What to do:
Down to the last line below, write out every line exactly, starting with the one that contains "Open subtitles/captions menu in video player" and leaving out the pictures.

Records shown below:

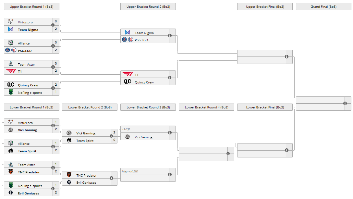Viewport: 353px width, 199px height.
Task: Click the Team Spirit logo in Lower Bracket Round 2
Action: (x=69, y=141)
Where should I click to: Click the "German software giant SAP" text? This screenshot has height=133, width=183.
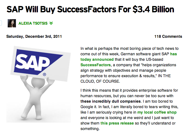(148, 54)
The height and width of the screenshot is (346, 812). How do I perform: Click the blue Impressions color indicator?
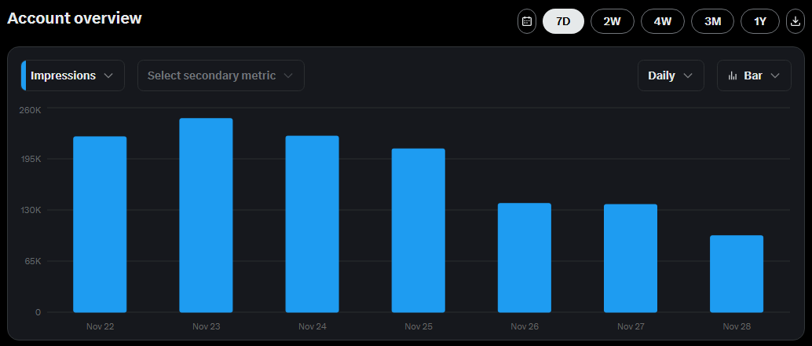pos(24,75)
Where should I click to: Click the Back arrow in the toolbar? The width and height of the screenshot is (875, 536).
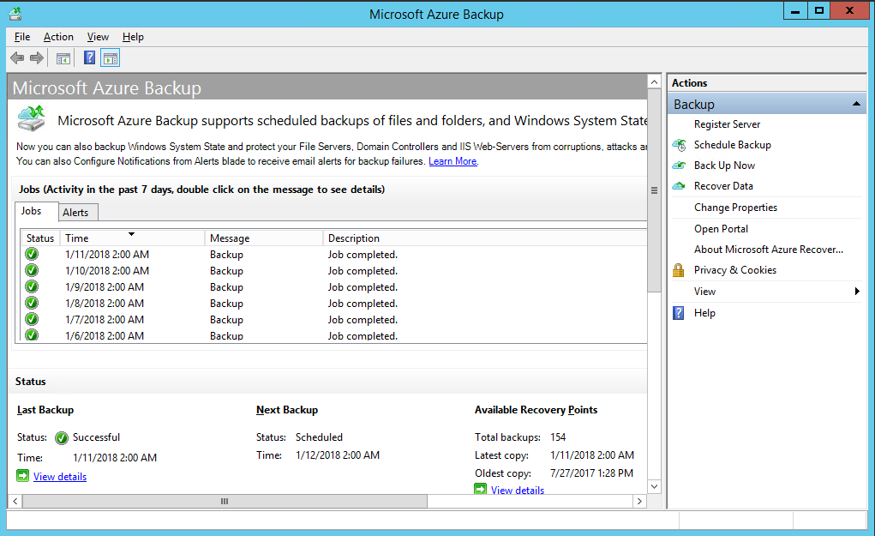17,58
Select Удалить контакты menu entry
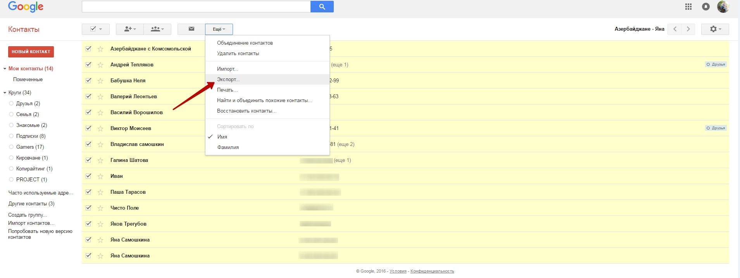The width and height of the screenshot is (740, 278). click(x=238, y=54)
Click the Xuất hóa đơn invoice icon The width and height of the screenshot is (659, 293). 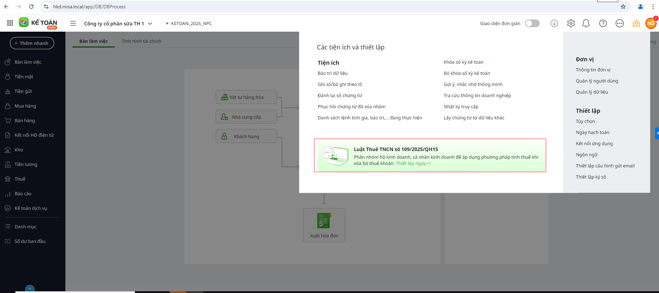point(324,221)
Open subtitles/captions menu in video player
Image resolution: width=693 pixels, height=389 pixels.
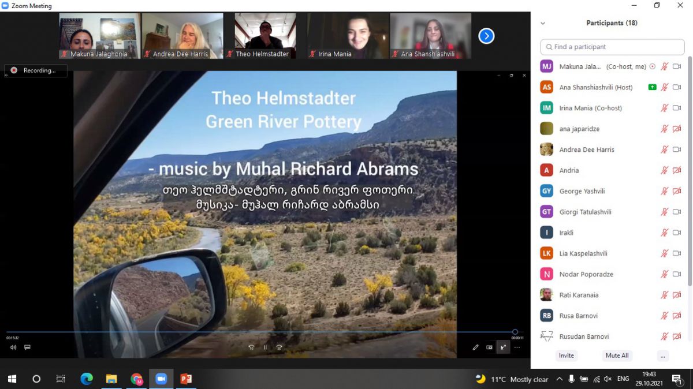tap(27, 347)
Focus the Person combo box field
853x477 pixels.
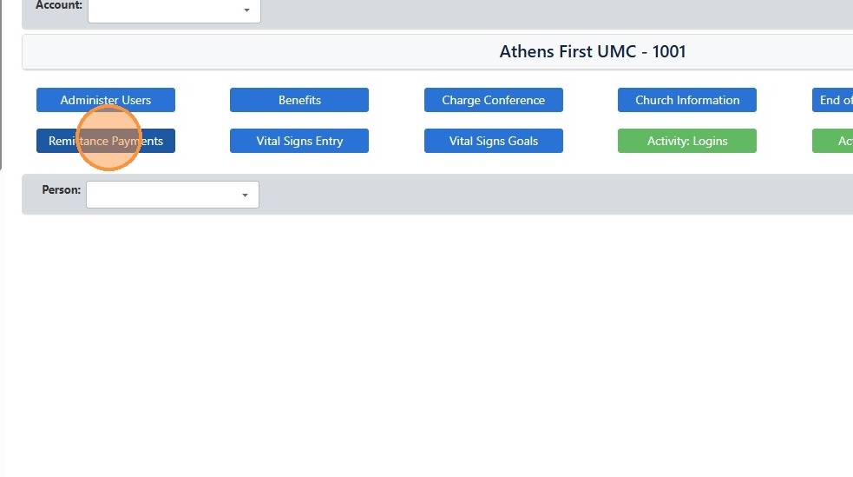click(x=161, y=195)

End of Records shown.

Answer for this exercise:
Open subtitles/captions menu in video player
Image resolution: width=693 pixels, height=389 pixels.
tap(27, 347)
Focus the Person combo box field
853x477 pixels.
click(x=161, y=195)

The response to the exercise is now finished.